=== WHAT IS BEING ASKED ===
Copy exactly the lines of the records below, and only those lines, beginning with the line that contains "Valentín García Yebra (108, 1590)" and ending with the line that contains "Antonio Tabucchi (95, 1796)".

=== EXERCISE INPUTS ===
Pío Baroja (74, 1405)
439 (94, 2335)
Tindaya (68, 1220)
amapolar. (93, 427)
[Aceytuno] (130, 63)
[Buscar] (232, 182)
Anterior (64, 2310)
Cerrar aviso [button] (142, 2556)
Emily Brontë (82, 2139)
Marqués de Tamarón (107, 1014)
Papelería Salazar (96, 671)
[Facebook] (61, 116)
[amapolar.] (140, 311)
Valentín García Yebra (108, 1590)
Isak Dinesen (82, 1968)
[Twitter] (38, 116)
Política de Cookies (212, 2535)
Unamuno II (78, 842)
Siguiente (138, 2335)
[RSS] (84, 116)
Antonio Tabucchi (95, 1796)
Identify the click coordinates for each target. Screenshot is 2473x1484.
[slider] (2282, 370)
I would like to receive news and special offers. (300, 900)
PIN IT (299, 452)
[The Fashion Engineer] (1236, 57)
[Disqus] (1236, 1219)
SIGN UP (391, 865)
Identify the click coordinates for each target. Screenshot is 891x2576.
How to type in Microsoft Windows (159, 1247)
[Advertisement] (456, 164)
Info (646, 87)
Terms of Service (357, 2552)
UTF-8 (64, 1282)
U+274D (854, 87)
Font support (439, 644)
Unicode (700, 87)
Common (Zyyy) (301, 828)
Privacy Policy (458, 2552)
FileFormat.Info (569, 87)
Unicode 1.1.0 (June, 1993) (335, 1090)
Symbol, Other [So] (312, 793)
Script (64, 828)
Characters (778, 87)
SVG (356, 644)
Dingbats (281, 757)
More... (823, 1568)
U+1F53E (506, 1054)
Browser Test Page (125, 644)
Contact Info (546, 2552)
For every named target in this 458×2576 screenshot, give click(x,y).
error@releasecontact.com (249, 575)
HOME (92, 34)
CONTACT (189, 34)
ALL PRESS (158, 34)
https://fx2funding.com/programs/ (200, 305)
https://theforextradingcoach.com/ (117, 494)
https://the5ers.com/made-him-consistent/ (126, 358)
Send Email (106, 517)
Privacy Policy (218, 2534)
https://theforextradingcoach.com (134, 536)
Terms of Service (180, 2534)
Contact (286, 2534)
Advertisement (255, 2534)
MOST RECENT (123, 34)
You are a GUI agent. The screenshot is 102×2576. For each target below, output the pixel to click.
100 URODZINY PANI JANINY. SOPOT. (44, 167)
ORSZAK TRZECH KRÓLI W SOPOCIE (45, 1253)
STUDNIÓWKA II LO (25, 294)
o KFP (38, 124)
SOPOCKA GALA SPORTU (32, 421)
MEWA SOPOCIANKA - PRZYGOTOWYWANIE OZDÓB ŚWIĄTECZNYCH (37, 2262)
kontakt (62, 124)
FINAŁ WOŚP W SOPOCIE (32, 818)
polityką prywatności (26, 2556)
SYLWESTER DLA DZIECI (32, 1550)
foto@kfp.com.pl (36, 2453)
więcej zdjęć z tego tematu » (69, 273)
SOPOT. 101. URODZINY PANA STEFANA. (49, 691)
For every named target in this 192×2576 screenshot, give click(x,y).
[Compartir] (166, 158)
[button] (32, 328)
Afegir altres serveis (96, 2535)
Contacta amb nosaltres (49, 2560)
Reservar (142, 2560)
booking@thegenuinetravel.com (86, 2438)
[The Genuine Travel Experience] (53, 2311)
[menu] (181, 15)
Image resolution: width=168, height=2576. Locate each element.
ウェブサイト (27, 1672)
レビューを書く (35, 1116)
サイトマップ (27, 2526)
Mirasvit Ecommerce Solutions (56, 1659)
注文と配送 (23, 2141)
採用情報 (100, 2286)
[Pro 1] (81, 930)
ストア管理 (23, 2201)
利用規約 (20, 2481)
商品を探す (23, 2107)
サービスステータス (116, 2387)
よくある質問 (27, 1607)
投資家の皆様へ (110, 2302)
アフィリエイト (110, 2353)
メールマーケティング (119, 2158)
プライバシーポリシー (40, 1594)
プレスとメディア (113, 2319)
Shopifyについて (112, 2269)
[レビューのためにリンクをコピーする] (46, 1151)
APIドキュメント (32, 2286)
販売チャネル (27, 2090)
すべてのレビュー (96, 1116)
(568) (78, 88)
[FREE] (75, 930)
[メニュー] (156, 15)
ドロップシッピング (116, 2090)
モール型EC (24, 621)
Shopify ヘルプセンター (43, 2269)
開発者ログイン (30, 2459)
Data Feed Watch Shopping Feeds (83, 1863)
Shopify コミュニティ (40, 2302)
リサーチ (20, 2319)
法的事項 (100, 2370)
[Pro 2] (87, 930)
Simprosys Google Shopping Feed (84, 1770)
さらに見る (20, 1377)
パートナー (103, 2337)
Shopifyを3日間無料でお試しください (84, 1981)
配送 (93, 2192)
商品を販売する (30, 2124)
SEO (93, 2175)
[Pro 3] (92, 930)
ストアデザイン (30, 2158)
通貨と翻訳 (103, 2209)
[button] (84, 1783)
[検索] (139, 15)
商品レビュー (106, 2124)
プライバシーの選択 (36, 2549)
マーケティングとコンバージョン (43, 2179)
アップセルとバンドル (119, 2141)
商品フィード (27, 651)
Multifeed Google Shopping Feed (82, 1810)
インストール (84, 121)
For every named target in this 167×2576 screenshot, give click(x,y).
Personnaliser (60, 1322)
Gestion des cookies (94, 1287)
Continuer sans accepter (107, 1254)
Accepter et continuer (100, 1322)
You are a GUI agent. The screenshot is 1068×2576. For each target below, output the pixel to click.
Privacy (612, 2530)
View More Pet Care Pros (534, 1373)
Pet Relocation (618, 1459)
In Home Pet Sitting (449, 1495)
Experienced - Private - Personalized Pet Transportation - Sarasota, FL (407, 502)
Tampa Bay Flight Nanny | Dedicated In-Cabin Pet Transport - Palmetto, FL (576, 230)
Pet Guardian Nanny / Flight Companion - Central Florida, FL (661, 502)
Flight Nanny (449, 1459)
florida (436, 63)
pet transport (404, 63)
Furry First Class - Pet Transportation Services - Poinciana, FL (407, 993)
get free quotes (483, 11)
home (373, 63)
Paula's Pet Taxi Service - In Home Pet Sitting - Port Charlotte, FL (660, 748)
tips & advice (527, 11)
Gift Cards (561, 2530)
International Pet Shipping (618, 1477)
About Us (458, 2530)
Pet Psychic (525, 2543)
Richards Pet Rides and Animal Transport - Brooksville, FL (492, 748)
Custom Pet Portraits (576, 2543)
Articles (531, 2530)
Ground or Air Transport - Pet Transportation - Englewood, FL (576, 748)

=== REPLY ===
Valentín García Yebra (108, 1590)
Isak Dinesen (82, 1968)
[Twitter] (38, 116)
Política de Cookies (212, 2535)
Unamuno II (78, 842)
Siguiente (138, 2335)
[RSS] (84, 116)
Antonio Tabucchi (95, 1796)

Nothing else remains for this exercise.